_WHAT IS REQUIRED_
Would you please give the entries again word for word, with no images in your copy?

[SUPPLIED DATA — start]

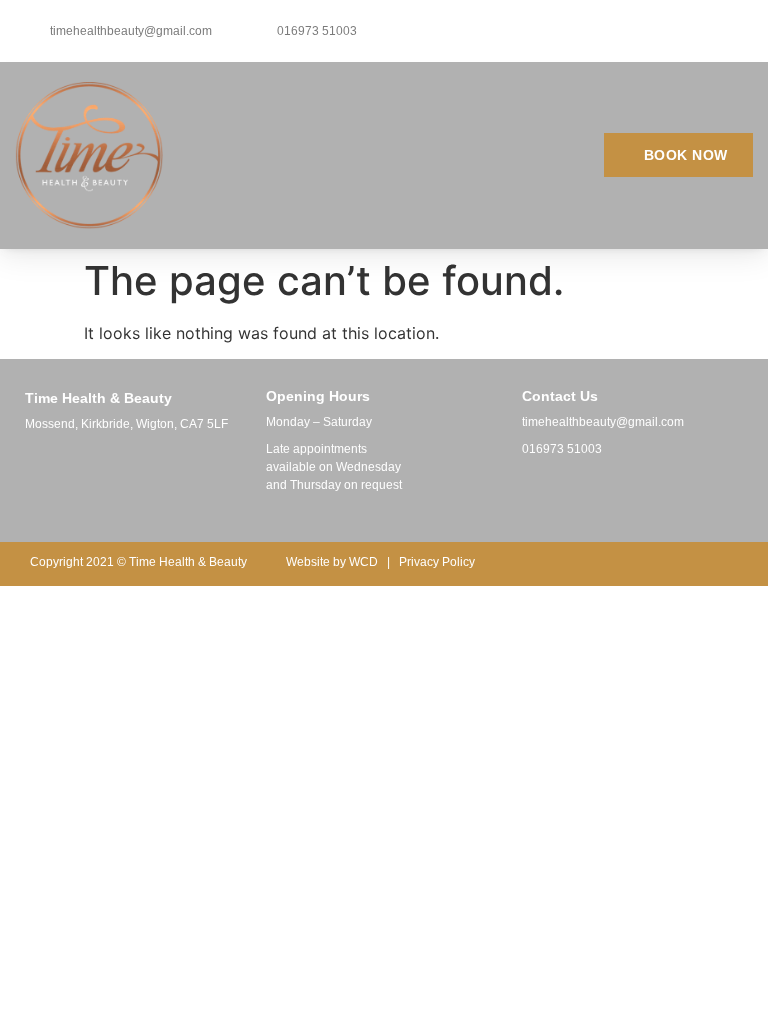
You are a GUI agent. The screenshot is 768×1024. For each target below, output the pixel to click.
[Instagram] (556, 494)
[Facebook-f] (520, 494)
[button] (481, 155)
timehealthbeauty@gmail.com (603, 422)
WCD (363, 562)
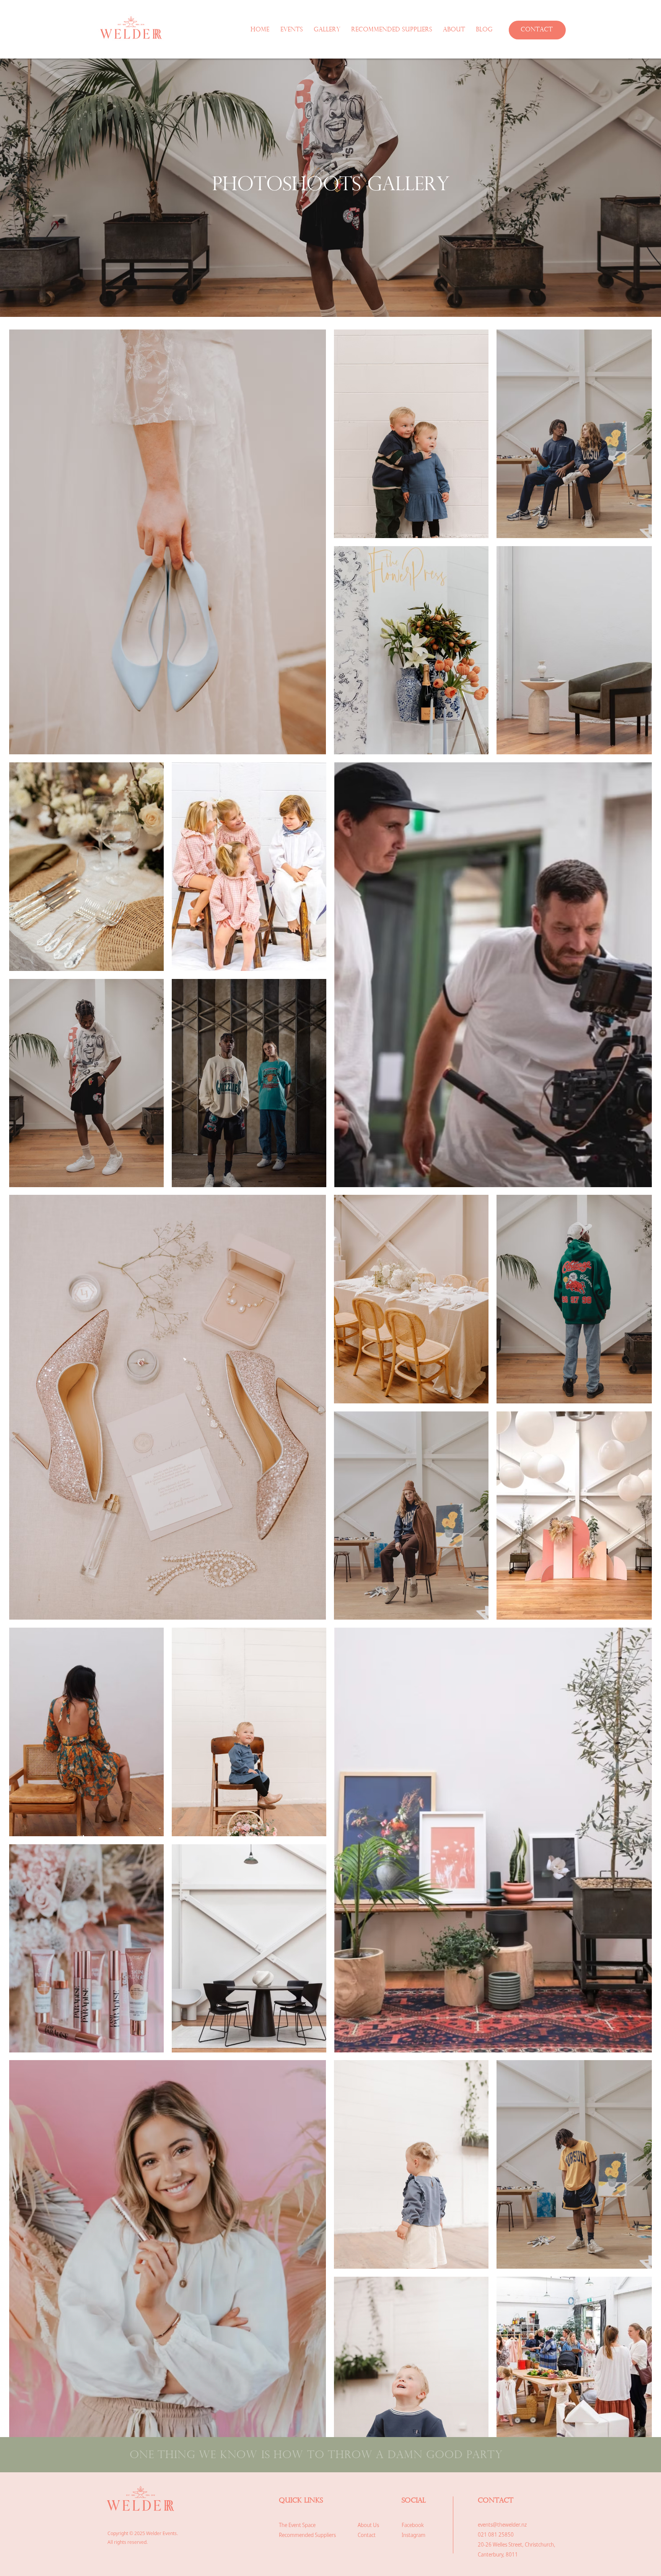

[SUPPLIED DATA — finish]

_SOLUTION BELOW_
You are a GUI agent. The screenshot is 768×1024. For each target below, output the pixel to click.
[Instagram] (556, 494)
[Facebook-f] (520, 494)
[button] (481, 155)
timehealthbeauty@gmail.com (603, 422)
WCD (363, 562)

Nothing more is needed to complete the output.